親が土下座する意味を教えてくれた『聲の形』
今まで生きてきて、親が自分のために土下座したことはあるだろうか?僕は30年生きてきたけど、一度もない。
親に迷惑がかからないように生きてきたというよりは、自分のことは自分で決める。自己責任だと思って生きてきた。その結果、親が土下座をするような行為をしなかっただけだ。
そんな僕が親の土下座について考えたのは人気漫画が原作の映画『聲の形』を見てから。
ストーリー
退屈することを何よりも嫌うガキ大将の少年・石田将也は、転校生の少女・西宮硝子へ好奇心を抱き、硝子の存在のおかげで退屈な日々から解放される。しかし、硝子との間に起こったある出来事をきっかけに、将也は周囲から孤立してしまう。それから5年。心を閉ざして生き、高校生になった将也は、いまは別の学校へ通う硝子のもとを訪れる。
【※以下ネタバレ】
耳が聞こえにくい硝子は、自分が原因で周りの人に迷惑をかけたくないと辛いことがあっても明るく振るっている。いじめられていた将也に対しても、嫌がらせもせずにいつも笑顔で接するほどに。
高校生になり、将也が会いにきて、仲良くするうちに離れ離れになった小学校の同級生たちとも仲良くなる。

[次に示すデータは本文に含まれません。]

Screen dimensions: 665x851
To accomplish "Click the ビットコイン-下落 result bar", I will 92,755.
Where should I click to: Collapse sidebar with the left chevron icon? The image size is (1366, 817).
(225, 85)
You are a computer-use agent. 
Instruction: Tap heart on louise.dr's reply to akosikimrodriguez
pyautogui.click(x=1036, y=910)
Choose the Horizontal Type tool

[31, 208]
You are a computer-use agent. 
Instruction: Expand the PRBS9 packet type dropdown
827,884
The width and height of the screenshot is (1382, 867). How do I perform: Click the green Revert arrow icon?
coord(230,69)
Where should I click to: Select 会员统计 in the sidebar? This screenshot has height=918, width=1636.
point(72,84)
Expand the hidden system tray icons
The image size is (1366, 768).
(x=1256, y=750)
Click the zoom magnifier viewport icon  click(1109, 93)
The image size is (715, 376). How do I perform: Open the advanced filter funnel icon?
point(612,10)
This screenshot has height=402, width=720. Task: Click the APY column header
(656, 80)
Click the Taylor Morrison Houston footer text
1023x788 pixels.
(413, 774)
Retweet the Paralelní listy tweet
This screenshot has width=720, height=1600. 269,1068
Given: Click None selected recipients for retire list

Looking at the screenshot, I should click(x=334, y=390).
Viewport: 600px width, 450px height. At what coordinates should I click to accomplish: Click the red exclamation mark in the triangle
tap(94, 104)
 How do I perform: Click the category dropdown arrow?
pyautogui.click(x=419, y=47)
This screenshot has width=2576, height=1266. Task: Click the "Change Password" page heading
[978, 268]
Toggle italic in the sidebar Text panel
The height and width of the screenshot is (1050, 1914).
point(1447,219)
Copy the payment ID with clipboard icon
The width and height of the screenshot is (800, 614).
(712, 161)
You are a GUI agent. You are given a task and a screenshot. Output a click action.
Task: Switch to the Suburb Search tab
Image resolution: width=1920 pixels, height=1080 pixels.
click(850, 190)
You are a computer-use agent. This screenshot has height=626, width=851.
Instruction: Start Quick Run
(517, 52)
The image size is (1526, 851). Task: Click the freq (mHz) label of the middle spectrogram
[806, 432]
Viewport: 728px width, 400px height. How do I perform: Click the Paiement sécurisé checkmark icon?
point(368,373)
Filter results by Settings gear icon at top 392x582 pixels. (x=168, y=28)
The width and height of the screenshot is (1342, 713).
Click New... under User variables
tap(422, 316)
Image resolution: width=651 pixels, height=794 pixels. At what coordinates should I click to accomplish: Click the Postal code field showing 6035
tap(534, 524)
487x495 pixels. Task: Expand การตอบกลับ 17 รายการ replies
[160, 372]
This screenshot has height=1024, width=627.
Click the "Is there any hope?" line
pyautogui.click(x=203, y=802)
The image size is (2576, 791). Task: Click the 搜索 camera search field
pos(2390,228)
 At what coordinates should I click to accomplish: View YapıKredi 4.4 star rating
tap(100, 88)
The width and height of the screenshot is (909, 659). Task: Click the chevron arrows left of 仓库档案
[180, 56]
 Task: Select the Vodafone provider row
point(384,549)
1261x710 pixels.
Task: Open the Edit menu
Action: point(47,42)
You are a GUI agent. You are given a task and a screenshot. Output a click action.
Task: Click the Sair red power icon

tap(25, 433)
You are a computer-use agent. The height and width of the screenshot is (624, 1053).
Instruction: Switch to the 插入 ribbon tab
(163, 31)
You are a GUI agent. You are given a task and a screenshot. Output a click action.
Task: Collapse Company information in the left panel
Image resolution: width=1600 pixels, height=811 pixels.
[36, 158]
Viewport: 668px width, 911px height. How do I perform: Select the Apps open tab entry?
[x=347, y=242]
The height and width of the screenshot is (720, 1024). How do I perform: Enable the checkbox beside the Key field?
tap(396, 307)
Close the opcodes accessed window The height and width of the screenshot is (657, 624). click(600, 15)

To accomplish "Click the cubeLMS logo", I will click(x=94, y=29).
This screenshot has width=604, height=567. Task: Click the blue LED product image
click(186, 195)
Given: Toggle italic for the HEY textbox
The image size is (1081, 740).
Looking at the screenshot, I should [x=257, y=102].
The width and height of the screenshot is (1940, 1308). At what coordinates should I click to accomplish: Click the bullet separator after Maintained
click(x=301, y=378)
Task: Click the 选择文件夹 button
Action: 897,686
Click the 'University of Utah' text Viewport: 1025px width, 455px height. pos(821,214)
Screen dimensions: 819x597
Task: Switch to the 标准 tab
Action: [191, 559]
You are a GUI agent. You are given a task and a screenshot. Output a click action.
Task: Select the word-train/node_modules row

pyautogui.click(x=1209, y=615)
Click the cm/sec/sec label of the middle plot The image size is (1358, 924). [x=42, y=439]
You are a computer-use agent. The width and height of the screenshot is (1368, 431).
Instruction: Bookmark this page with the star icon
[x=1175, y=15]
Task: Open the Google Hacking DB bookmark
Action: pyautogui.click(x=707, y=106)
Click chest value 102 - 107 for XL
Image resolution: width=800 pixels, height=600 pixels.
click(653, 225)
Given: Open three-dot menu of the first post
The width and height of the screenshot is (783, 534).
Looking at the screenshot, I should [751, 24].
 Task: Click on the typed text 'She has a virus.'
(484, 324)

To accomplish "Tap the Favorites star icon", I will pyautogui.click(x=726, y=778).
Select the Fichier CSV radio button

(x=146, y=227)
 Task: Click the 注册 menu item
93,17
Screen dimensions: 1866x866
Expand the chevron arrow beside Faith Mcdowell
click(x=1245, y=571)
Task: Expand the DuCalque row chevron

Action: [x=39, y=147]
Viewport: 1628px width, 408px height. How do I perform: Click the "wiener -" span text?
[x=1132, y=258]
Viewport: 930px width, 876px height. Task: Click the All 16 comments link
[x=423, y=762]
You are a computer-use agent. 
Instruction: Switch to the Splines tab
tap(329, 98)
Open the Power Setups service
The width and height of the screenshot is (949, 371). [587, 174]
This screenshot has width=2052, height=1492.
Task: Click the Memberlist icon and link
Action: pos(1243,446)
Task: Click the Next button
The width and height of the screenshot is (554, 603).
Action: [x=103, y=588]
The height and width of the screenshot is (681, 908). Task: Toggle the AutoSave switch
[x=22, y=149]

ある出来事から硝子が原因で仲良くなった関係も崩れてしまう。責任を感じた硝子はマンションのベランダから自殺を図るけど、奇跡的に将也に助けられる。助かった硝子の代わりに将也がマンションから落下し、意識不明の重体になる。
硝子の母がとった行動は
硝子の母は病院に駆けつけて、将也の母に会うとすぐに、土下座して謝罪する。『どうもすみませんでした。』
僕はこのシーンで涙が止まらなかった。昔聞いたことがある。土下座は自分のためではなく、何か大切なものを守るためにある。親にとって子供はいつまでも大切で、一生心配し続ける存在なんだと。こんなにも涙が止まらなかったのは、最近実家で、帰り際に母からお守りをもらったからだろう。
一人前だという思い込み
僕は大学生から一人暮らしをして、あまり親と連絡を取りあわなかった。そんな状況を僕の中では『連絡が来ない=一人前だと認められた』と思っていた。
大学生の頃から正月やお盆に実家に帰ることが面倒でバイトをしていると、バイト先の上司から『実家帰らないの?』『顔を見せることが一番の親孝行だよ』。
僕は『もう自分も一人暮らししているし、親にも心配をかけていない。地元の友達と遊ぶ予定があった時についでに会えば良いや』。『実家=友達と遊ぶ時の宿』と考えていた。社会人になると、生活費を自分で稼いでいるから、大学生の頃よりさらに勘違いして逆に親を心配していたぐらいだ。
お守りに込めたメッセージ
母からお守りをもらった時に心の中では『お守りってもういいよ。子供じゃないし。昔の人はお守りを持つのが習慣になっているのかな?』程度にしか考えていなかった。
『聲の形』を見た今は『一緒に暮らしていないから、せめて自分が買ってきたお守りを身につけておいてほしい。何かあっても助かるように。』こんな想いがあったのかもしれない。
今思えば、高校受験の時も、大学受験の時も、就活の時も何かある時にはいつもお守りをもらっていた。言葉足らずで心配性な両親だから『がんばれ』と一声かけてプレッシャーになるかもしれないから、代わりに渡してくれたのかもしれない。
恥ずかしくて直接聞くことはできないけど、今度からは『親に会いに』実家に帰ろうと思う。